▶ **Challenge 1**
Rewrite the records as a numbered list, leaving out blank lines. Begin at the line that contains "Locate an element" and stop after the line that contains "This screenshot has width=2560, height=1404.".
--- Start of Passage provided ---
I tried to use boolean comparison: compare if in each row autos[‘name’].str[1] is in autos[‘brand’] series.
I have no idea how I can process those strings with this method further.

I can’t use “If” statements: they are not allowed

I tried to use str.replace with regex: but I didn’t learn about it, so I don’t know how to use it .

No idea how to solve it

The problem here is that your boolean comparison is between a string and a Series, so it’ll always be False.

But what do you mean if statements are not allowed?

The way I see it you’ll need to check if the brand_maybe variable is among all the brands. Or you can filter the DataFrame by the brand column to match all rows where the brand is equal to brand_maybe, if the length of the resultant DataFrame is greater than 0, then it is a brand.

Hi.
Thank you for the reply.

I tried that, but without a success - somewhere is an error, after few hours I’m still not sure where( I bet it’s in the part: “autos[‘name’] = autos[‘name’].iloc[index_num].str[1:].str.join(sep=’ ')”. My code is:

autos['name'] = autos['name'].str.replace("_", ' ').astype(str)

autos['name'] = autos['name'].str.split() # split string to list
brand_maybe = autos['name'].str[0].str.lower() # looking for brands; lowercase conversion

# autos # test

output for this part ( when autos is activated[the test]):

image1264×987 31.2 KB

below the code I mentioned at the beginning:

# test code below works when all 3 parts are activated
# test shows that our code works till the end of "if" statement
# the boolean comparison gave 32865 instances from a total amount of rows: 48023
# it seems working ok

# index_test= [] # test code 1/3
for c in autos['brand'].value_counts().index:
    for index_num in range(48023): # there is 48023 rows in DataFrame
        if brand_maybe.iloc[index_num] == c:
            autos['name'] = autos['name'].iloc[index_num].str[1:].str.join(sep=' ')
--- End of Passage provided ---
--- Start of Extracted records ---
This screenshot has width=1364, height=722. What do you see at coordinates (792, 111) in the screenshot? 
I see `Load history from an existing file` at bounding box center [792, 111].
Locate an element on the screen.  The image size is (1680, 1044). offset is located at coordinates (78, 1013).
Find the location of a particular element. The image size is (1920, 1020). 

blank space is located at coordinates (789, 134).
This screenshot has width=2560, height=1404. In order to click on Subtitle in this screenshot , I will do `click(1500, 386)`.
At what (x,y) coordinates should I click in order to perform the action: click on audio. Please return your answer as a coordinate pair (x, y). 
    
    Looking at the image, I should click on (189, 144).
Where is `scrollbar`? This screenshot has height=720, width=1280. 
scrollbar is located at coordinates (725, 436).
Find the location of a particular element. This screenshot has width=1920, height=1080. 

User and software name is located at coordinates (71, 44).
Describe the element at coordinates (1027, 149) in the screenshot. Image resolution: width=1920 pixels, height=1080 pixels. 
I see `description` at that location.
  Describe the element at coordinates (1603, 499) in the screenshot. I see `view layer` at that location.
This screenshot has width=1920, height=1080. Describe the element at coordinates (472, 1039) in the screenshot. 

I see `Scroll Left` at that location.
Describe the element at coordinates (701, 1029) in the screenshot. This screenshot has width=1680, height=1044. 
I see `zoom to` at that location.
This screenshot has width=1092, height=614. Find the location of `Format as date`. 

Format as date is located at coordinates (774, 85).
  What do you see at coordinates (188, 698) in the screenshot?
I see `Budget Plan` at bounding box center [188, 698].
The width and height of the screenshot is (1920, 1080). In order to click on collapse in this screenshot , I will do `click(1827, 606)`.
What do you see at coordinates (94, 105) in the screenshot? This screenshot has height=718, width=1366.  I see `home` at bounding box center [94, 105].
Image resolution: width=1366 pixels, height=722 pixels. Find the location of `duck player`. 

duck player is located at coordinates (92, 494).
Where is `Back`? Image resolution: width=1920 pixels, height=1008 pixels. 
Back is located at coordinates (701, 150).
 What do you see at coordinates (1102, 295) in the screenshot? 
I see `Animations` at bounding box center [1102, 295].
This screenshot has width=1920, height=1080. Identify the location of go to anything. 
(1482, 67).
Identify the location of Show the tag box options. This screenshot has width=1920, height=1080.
--- End of Extracted records ---
▶ **Challenge 2**
In the forum thread, why does the reply say the boolean comparison will always be False?

▶ **Right answer 1**
1. Locate an element on the screen.  The image size is (1680, 1044). offset is located at coordinates (78, 1013).
2. Find the location of a particular element. The image size is (1920, 1020). 
3. blank space is located at coordinates (789, 134).
4. This screenshot has width=2560, height=1404. In order to click on Subtitle in this screenshot , I will do `click(1500, 386)`.

▶ **Right answer 2**
It compares a string with a Series.